Die EU will am UK sichtbar ein Exempel statuieren, um Nachahmer abzuschrecken. Im UK zieht sich ein Graben pro und contra Brexit durch nahezu alle Länder, Schichten, Milieus und Parteien.

Nicht in der EU zu sein, ist kein Untergang. Die EU will weiterhin Handel treiben und das UK ebenfalls. Wenn die „Rest“-EU wenigstens soviel Hirn (in den Entscheidungsebenen) aufbringen könnte, um zu erkennen, dass es bescheuert war einen Vertragswerk zu flechten, bei der es keine praktikablen Regelungsmechanismen für einen Ausstieg gibt … kann sie aber (bisher?) nicht aufbringen.

Mittelfristig werden sich schon beide wieder arrangieren und sinnvolle bilaterale Verträge schließen.
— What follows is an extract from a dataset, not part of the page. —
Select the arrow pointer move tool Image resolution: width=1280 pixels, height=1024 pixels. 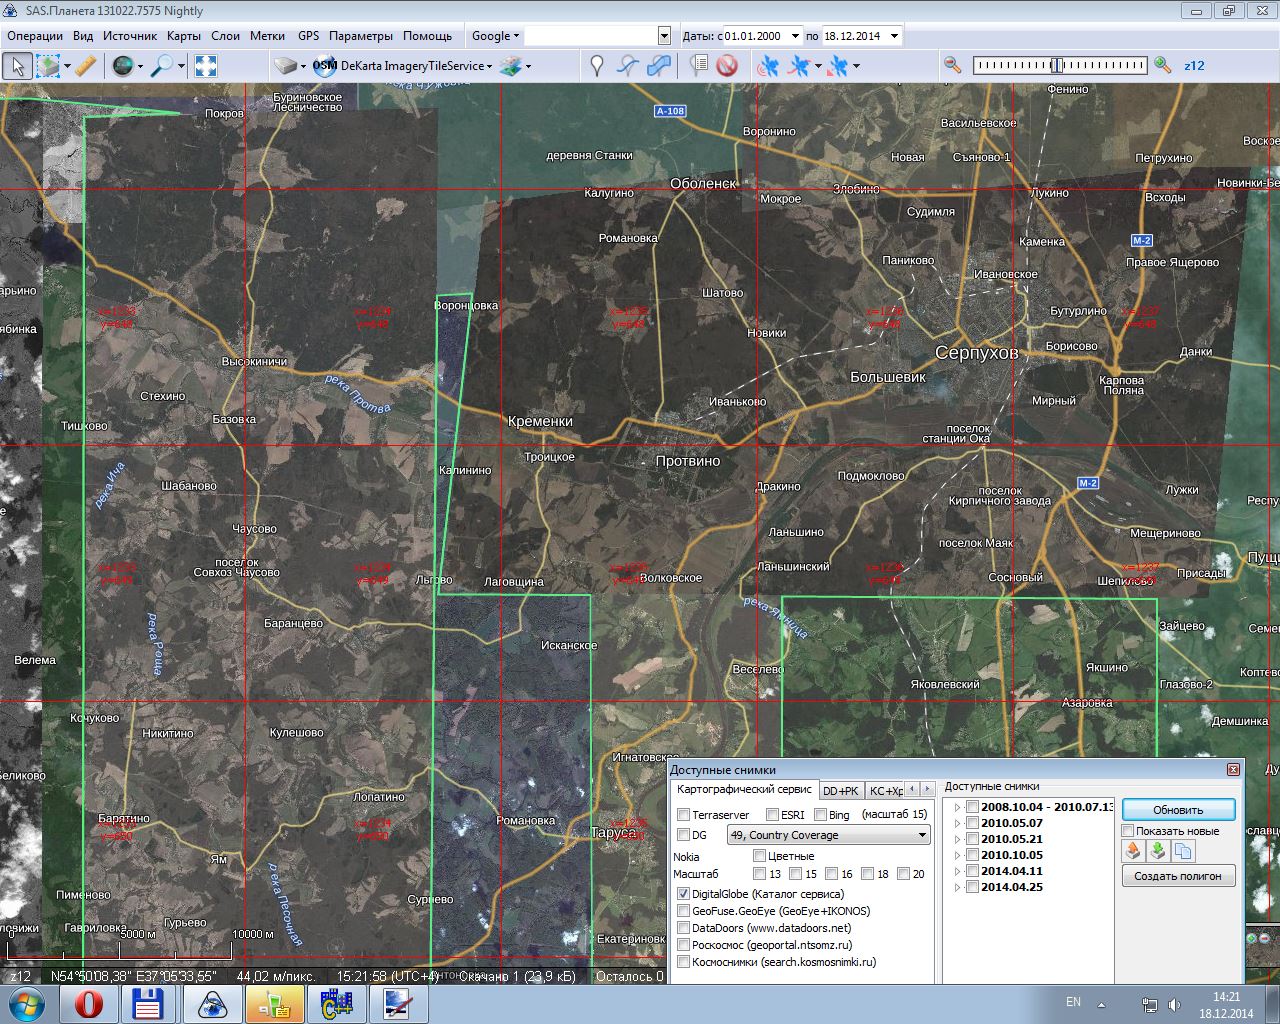pos(17,66)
Das UK bspw. gewinnt durch den Brexit wieder die Souveränität über die Migrationsströme von EU-Bürgern zurück, was gerade den Polen gar nicht schmeckt. Das UK wird dabei auf echte Fachkräfte nicht verzichten, sofern der heimische Markt sie nicht hervorbringt. Ausserdem können sie viel leichter auch Handelsverträge mit Nationen ausserhalb der EU abschliessen, wofür sie bislang nicht mehr die alleinige Befugnis hatten.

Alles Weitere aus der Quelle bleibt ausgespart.